Cela ne veut pas dire qu’il ne faut rien faire en attendant l’apocalypse ou se décourager. Mais il ne faut pas se bercer de mots. C’est le meilleur moyen d’échouer.

Une conjoncture défavorables aux fossiles, mais cela ne va pas durer

D’autant plus que de nombreux pays dans le monde dépendent des énergies fossiles et n’ont pas l’intention de les abandonner. Elles représentent, par exemple, 10% du Pib du Canada ou 50% de celui de l’Arabie Saoudite. La Russie est le deuxième producteur mondial de gaz et le troisième de pétrole. L’indépendance énergétique de la Chine s’appuie avant tout sur sa capacité de production de charbon, la première au monde, qui ne l’empêche pas d’ailleurs de devoir en importer. Le charbon assure 58% de la consommation totale d’énergie du pays le plus peuplé…

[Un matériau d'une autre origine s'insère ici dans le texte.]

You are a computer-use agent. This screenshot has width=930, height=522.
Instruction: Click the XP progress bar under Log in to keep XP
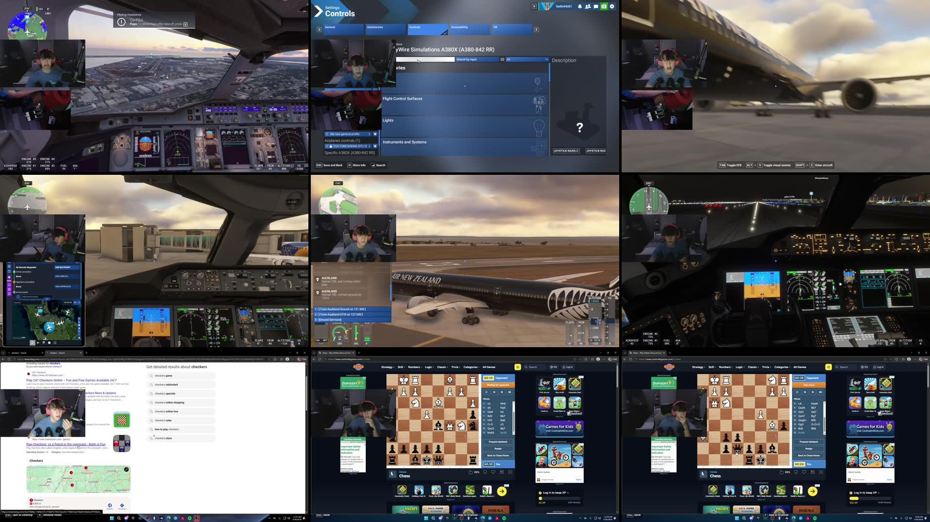(x=560, y=498)
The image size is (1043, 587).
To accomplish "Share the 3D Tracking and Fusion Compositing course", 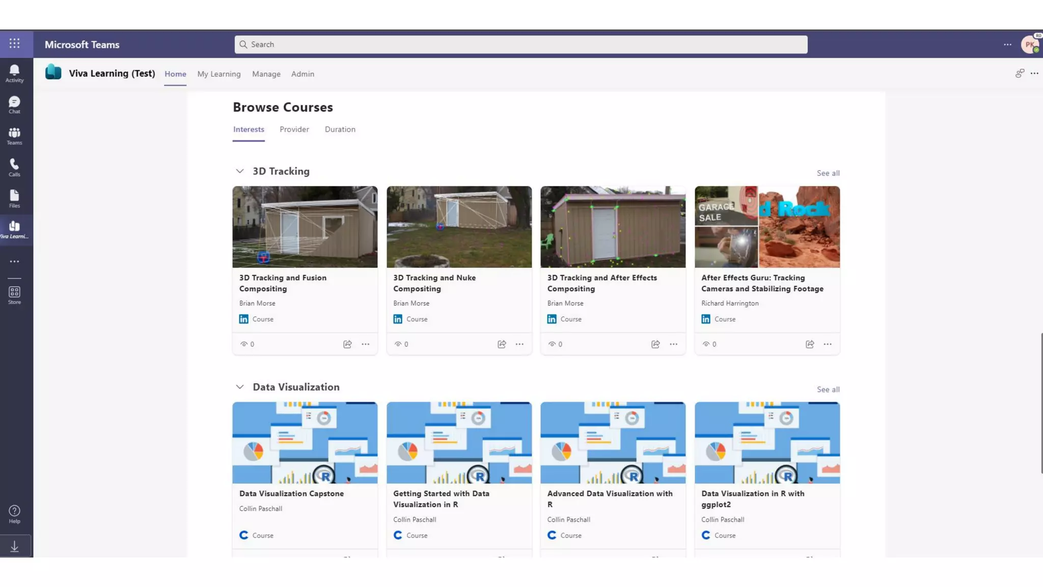I will 347,344.
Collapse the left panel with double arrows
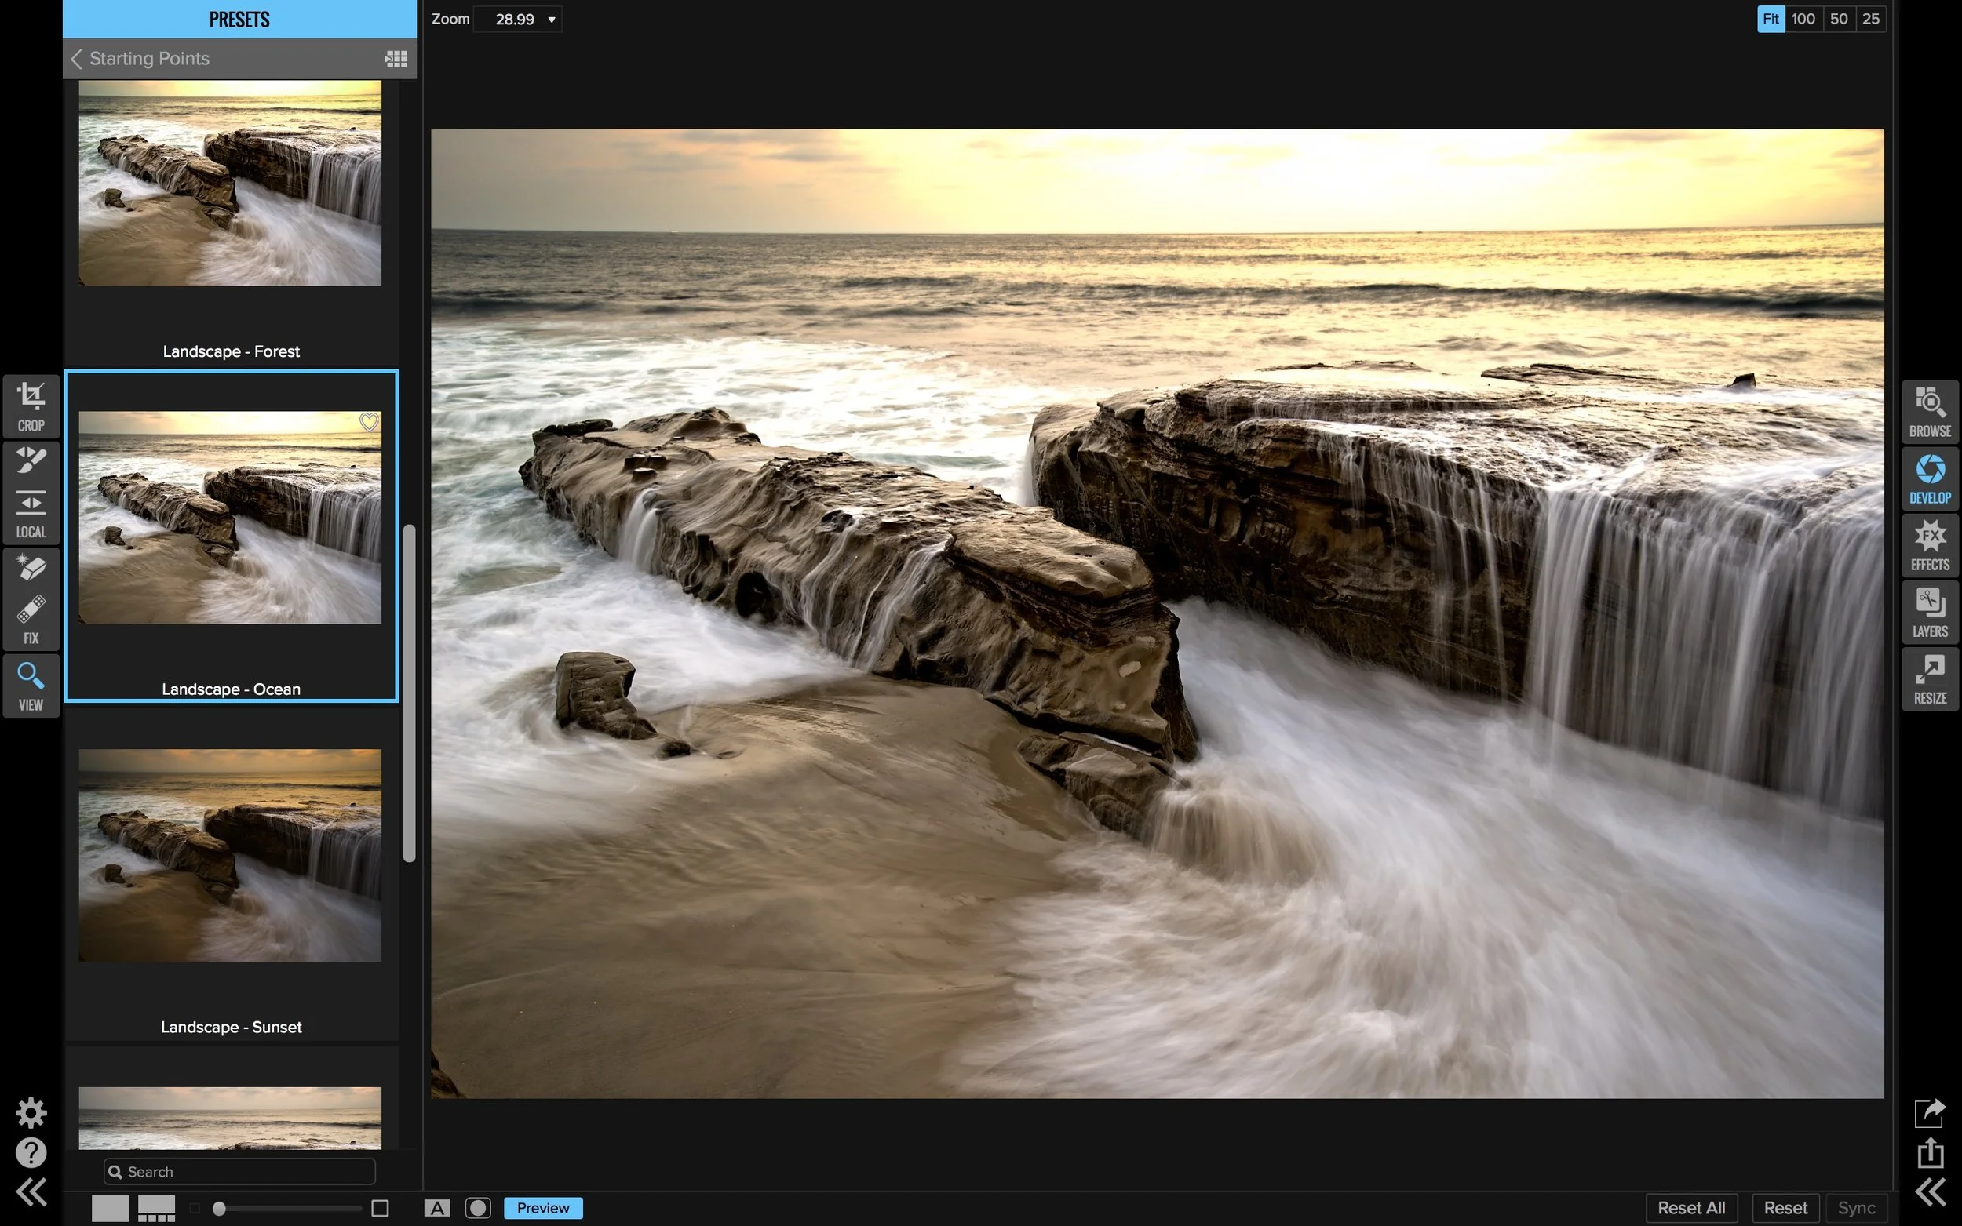 31,1191
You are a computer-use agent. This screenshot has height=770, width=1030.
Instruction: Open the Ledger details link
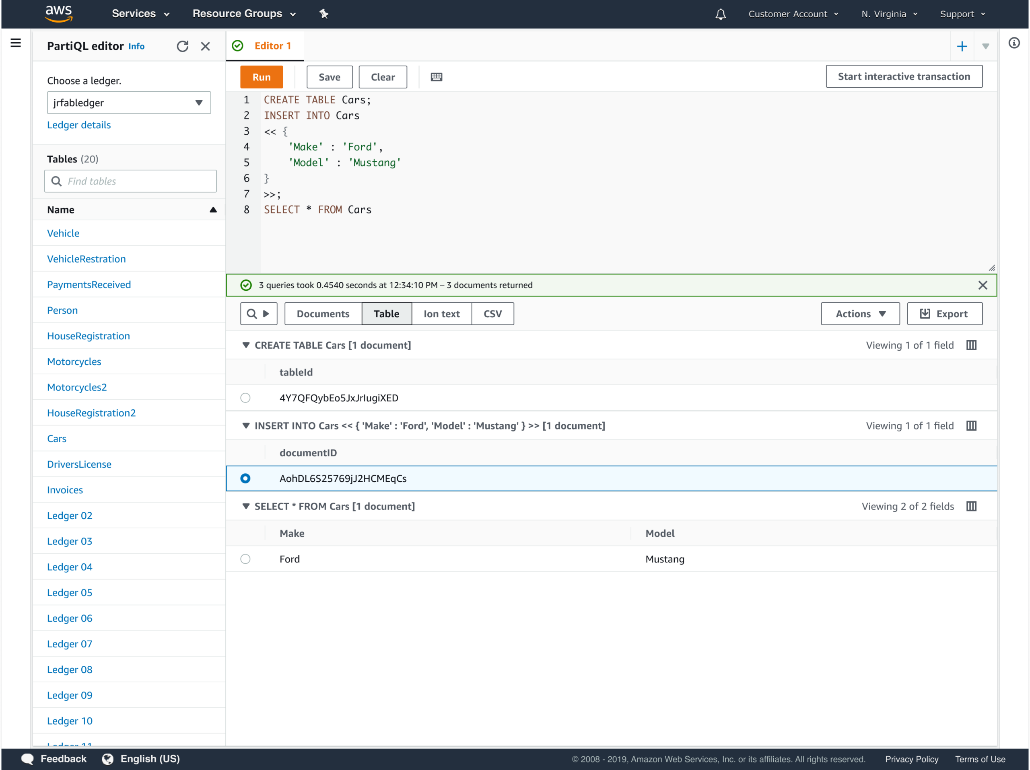[x=79, y=125]
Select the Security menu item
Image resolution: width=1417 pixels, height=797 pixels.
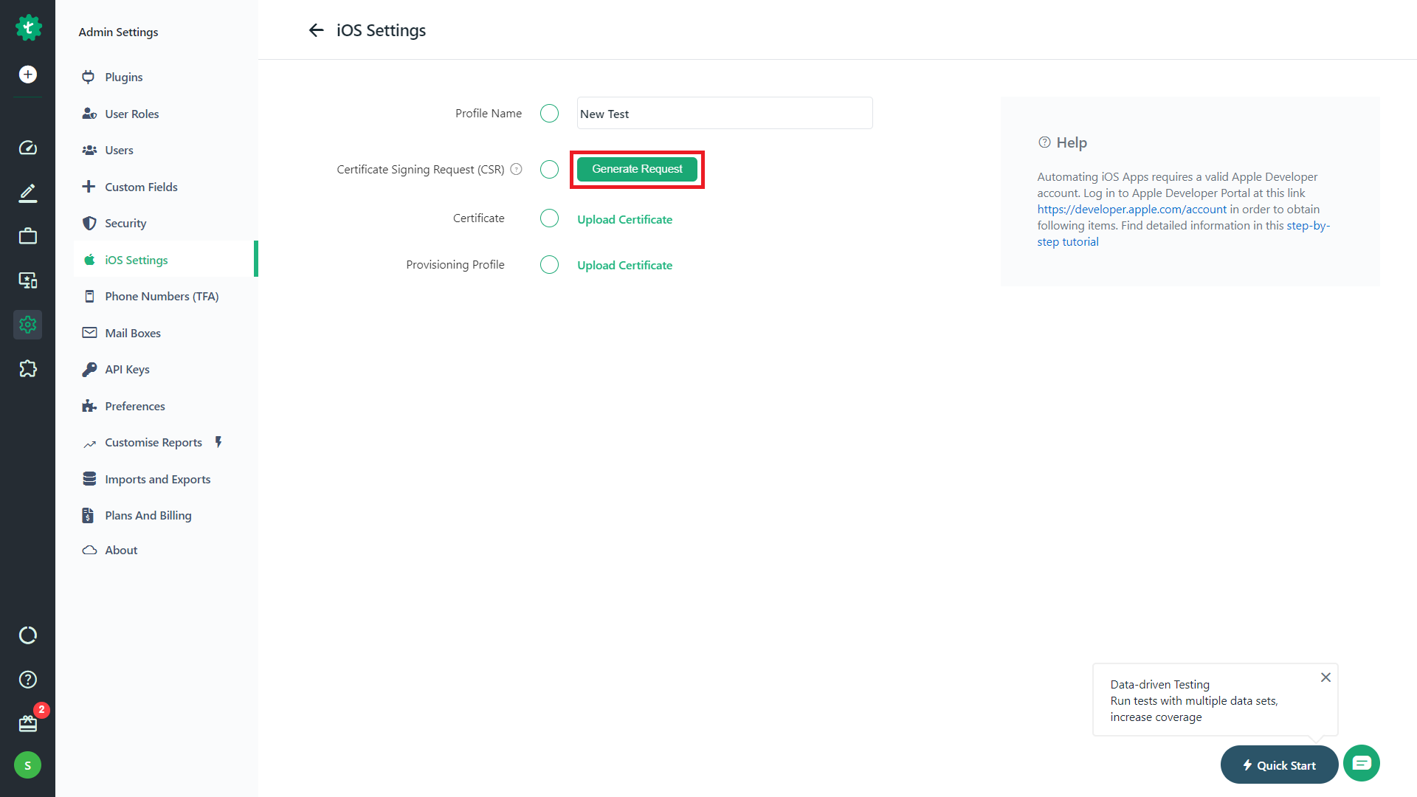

La conjoncture est défavorable aux énergies fossiles, mais cela ne va pas durer. En faisant baisser brutalement la consommation d’énergies fossiles dans le monde et notamment de pétrole, la pandémie a mis les pays producteurs dans une situation très difficile. Selon l’Agence internationale de l’énergie (AIE), la demande d’énergie dans le monde devrait avoir baissé de 5% en 2020. Mais l’avenir proche s’annonce paradoxalement bien plus favorable.

Comme les investissements dans l’exploitation de nouveaux gisements se sont effondrés, que la production coûteuse de pétrole de schiste aux Etats-Unis s’est réduite, un rééquilibrage en faveur de l’offre est prévisible. Quand la pandémie aura cessé et que la crise économique qu’elle a provoqué commencera à se résorber, la demande d’énergies fossiles, notamment de pétrole, ne pourra que remonter. La raréfaction de l’offre poussera mécaniquement les prix du pétrole et du gaz à la hausse.

Prendre la mesure des choses

Le marché pétrolier a été en quelque sorte assaini. Pas moins de 35 producteurs nord américains de pétrole et de gaz de schiste ont fait faillite au cours des deuxième et troisième trimestre cette année. L’OPEP+, à savoir le cartel de l’OPEP et ses alliés dont la Russie, sont aujourd’hui plus disciplinés et prudents dans la gestion de l’offre. Ils avaient prévu d’augmenter leur production de deux millions de barils par jour en 2021, ce sera finalement seulement 0,5 million de barils, le temps que la demande se renforce.

Comme l’expliquait dans un entretien à Transitions & Energies, Vaclav Smil, l’universitaire le plus influent au monde sur les questions d’énergie, «le domaine de la transition énergétique est un monde de fictions et de rêves, à la fois de la part de ceux qui pensent qu’il suffit de le vouloir pour se passer des énergies fossiles et de ceux qui croient que l’on peut continuer comme si de rien n’était et que la technologie va nous sauver. Il faut bien prendre la mesure des choses. La transition d’un monde totalement dominé et façonné par les énergies fossiles vers une utilisation exclusive d’énergies renouvelables présente un défi considérable… Avec les énergies fossiles, l’humanité a été capable de transformer une quantité sans précédent d’énergie et d’alimenter ainsi en deux siècles des révolutions agricole, industrielle, sociale, scientifique et technologique également sans précédents. On peut citer dans ses transformations l’envolée de la productivité agricole et de la population mondiale, l’urbanisation, l’accès généralisé aux moyens de transport, à la communication…».